WORK TO COMPLETE -
Which lines in the data below contain the word "agent"? Return each of them.

DATA EXTRACT -
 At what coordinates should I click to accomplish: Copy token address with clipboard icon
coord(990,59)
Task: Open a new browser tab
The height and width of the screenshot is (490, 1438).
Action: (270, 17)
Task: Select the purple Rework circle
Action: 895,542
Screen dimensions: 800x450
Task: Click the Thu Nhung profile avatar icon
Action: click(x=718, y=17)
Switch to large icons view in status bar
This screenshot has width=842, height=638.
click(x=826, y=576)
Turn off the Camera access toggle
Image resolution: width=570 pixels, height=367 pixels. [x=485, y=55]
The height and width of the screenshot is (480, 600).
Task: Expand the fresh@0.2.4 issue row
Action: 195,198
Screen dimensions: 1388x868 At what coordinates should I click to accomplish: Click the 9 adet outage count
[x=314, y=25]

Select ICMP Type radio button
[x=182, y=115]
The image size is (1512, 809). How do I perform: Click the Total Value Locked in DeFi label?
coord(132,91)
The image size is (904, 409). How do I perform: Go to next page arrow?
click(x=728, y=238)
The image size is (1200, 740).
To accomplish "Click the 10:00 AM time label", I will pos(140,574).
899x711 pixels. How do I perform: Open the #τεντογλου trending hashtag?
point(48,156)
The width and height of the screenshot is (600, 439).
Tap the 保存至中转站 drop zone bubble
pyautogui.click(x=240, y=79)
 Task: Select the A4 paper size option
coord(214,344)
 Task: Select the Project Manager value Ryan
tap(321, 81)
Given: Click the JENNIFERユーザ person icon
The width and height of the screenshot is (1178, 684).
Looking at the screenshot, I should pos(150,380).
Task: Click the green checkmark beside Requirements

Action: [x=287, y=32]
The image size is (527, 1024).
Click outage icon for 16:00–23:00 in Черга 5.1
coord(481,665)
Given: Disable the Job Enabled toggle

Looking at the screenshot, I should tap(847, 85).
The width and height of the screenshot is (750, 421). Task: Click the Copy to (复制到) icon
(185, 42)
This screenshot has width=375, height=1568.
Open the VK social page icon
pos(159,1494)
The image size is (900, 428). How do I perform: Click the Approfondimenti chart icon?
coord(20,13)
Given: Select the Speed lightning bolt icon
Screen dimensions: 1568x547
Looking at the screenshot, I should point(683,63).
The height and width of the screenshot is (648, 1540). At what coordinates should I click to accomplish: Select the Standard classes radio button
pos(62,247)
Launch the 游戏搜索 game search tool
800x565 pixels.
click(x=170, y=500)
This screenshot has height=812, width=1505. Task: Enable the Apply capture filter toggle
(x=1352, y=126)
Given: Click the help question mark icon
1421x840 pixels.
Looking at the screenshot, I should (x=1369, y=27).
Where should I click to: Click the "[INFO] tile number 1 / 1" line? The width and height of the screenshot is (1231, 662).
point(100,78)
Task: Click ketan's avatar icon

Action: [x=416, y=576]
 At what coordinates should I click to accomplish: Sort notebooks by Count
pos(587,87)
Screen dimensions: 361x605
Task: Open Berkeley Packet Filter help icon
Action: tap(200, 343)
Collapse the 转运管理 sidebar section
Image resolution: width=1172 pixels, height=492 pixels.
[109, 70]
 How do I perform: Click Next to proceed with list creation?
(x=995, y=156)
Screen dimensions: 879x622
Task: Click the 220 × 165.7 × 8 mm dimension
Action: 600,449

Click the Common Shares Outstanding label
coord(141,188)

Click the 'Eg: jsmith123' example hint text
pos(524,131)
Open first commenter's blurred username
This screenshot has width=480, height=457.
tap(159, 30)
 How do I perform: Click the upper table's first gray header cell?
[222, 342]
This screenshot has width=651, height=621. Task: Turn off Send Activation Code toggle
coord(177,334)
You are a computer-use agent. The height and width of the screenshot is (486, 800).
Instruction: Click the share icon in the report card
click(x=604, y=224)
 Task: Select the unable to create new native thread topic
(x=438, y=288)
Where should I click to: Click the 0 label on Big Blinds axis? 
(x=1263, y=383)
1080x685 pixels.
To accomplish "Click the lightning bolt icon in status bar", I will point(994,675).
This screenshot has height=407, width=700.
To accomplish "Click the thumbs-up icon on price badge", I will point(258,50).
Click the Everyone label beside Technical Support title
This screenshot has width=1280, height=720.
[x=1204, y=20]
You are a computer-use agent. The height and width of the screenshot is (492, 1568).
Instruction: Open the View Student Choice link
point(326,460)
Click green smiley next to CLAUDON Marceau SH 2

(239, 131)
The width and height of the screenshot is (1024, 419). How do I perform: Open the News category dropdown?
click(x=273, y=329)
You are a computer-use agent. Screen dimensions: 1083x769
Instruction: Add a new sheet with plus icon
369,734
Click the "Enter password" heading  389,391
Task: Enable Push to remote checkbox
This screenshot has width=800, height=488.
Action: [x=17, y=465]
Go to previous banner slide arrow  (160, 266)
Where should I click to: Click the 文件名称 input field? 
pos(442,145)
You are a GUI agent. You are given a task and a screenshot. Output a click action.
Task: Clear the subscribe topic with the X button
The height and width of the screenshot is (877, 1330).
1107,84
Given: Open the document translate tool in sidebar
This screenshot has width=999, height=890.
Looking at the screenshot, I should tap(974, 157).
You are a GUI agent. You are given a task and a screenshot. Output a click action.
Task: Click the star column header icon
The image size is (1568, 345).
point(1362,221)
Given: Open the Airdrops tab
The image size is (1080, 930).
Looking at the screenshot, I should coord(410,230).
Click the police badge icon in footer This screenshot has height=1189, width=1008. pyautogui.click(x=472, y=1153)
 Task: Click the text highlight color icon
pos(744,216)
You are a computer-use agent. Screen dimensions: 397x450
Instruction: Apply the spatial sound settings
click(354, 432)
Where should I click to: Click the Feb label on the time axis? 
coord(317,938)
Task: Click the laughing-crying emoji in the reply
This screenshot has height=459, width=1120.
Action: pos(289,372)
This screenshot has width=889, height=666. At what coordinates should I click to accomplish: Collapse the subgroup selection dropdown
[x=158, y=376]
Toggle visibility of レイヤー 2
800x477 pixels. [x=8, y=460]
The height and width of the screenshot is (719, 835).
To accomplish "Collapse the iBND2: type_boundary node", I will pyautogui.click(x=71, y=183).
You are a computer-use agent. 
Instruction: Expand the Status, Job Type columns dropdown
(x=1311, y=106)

TASK ANSWER -
You are a computer-use agent. The height and width of the screenshot is (486, 800).
You are a computer-use agent. The height and width of the screenshot is (492, 1568).
You are a computer-use agent. Screen dimensions: 1083x769
You are a GUI agent. You are given a task and a screenshot. Output a click action.
You are a GUI agent. You are given a task and a screenshot. Output a click action.
You are a computer-use agent. Screen dimensions: 397x450
You are a computer-use agent. 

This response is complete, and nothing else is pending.